[[ Exercise inputs open ]]
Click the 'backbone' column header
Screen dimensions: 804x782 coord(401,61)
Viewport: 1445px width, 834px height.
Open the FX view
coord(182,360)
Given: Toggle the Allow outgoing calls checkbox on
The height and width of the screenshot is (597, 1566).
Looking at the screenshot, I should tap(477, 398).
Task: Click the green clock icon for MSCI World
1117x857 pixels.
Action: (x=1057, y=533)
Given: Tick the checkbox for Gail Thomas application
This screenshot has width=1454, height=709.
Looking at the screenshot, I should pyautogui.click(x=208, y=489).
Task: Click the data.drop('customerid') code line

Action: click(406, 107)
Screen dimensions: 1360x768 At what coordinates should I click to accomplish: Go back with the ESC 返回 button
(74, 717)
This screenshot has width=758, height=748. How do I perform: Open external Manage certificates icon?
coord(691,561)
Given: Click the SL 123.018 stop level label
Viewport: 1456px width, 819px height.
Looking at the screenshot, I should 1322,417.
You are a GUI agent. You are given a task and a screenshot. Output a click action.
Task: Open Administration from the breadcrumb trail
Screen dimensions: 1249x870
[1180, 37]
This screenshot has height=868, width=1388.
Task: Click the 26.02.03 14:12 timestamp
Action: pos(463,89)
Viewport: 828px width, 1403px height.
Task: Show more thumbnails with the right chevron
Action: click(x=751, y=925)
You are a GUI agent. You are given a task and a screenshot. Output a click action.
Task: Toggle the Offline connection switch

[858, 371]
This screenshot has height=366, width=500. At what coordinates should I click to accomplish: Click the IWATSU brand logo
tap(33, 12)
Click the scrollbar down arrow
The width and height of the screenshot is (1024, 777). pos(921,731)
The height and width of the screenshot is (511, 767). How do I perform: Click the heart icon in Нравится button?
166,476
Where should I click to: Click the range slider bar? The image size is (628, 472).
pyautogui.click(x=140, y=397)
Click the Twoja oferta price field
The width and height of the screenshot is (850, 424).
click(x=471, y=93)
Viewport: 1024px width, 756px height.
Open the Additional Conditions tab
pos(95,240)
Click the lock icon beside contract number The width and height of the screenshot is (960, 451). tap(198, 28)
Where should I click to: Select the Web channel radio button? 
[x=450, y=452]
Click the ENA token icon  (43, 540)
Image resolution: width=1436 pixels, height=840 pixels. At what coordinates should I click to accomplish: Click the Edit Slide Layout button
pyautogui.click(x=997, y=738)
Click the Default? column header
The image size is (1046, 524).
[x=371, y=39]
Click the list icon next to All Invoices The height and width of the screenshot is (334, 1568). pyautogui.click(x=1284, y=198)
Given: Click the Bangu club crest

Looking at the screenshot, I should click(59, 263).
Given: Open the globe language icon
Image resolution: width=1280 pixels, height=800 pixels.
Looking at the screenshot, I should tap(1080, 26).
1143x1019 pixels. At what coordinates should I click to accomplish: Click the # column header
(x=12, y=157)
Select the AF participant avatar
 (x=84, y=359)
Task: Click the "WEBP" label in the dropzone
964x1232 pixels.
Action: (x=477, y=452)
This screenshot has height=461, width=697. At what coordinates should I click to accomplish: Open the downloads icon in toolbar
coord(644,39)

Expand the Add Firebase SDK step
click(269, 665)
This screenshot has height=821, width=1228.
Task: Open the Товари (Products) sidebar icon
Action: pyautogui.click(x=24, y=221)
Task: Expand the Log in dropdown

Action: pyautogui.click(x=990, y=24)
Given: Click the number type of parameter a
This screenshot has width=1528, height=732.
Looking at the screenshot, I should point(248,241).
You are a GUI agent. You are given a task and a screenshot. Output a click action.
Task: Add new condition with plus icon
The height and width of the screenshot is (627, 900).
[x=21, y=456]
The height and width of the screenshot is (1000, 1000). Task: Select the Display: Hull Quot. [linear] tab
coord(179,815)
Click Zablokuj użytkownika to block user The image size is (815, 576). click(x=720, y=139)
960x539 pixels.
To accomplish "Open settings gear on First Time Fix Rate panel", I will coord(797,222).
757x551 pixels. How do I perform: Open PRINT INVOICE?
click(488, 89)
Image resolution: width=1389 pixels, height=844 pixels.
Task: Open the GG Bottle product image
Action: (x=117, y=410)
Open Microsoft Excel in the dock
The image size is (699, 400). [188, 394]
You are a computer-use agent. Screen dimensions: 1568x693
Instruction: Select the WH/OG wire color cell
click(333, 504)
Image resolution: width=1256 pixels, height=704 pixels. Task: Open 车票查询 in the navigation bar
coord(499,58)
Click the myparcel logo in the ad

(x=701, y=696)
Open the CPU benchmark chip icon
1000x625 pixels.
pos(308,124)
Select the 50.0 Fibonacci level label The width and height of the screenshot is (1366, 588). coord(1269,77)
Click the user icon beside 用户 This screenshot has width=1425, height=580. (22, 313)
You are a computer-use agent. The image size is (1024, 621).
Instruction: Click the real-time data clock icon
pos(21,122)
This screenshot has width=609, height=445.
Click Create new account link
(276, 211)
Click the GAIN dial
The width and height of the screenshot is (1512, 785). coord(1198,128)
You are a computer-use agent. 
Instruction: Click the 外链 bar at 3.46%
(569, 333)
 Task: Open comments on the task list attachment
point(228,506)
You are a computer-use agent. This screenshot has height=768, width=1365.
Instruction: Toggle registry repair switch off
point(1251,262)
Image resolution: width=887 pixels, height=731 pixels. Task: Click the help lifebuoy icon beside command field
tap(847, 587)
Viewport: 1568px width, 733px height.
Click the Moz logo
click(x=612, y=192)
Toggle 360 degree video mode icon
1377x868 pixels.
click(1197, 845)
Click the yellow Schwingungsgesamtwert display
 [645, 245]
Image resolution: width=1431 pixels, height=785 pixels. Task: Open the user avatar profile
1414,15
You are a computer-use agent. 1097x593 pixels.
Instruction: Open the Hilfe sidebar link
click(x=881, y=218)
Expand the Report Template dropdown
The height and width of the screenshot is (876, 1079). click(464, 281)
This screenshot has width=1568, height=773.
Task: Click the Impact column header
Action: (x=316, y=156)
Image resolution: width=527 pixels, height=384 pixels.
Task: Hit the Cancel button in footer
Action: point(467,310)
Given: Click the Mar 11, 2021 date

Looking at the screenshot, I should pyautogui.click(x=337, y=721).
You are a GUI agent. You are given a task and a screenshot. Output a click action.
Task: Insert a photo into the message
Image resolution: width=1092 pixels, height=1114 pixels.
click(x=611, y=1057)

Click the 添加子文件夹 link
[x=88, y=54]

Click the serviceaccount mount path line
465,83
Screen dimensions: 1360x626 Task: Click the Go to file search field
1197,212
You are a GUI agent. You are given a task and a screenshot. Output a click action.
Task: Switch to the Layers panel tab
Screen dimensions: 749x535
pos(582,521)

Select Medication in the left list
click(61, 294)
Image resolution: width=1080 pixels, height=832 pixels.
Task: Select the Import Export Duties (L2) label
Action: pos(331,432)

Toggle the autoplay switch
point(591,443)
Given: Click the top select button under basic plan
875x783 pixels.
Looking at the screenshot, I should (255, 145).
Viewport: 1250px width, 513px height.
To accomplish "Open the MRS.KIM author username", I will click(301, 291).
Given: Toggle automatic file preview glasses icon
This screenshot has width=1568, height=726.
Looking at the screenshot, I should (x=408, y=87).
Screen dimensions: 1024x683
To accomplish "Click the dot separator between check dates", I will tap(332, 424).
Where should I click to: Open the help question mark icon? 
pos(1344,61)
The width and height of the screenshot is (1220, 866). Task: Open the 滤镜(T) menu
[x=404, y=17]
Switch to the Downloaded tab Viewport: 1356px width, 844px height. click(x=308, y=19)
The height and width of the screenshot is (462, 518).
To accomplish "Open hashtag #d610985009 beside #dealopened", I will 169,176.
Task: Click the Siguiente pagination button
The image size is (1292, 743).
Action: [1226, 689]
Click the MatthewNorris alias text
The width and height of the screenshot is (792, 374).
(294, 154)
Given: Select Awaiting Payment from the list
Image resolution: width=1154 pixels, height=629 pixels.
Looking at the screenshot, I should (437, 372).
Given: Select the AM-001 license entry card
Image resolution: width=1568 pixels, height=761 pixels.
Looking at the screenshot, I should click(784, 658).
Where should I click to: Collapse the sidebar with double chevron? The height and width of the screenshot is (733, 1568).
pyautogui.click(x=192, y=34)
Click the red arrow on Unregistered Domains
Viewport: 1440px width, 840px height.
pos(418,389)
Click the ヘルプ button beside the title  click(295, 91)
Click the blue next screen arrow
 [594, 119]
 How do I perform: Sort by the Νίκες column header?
[[ Exercise inputs closed ]]
## Description of the task
Go through the listing above line by line and say how many lines hold the word "computer". Reply with that number only.

## Answer below
5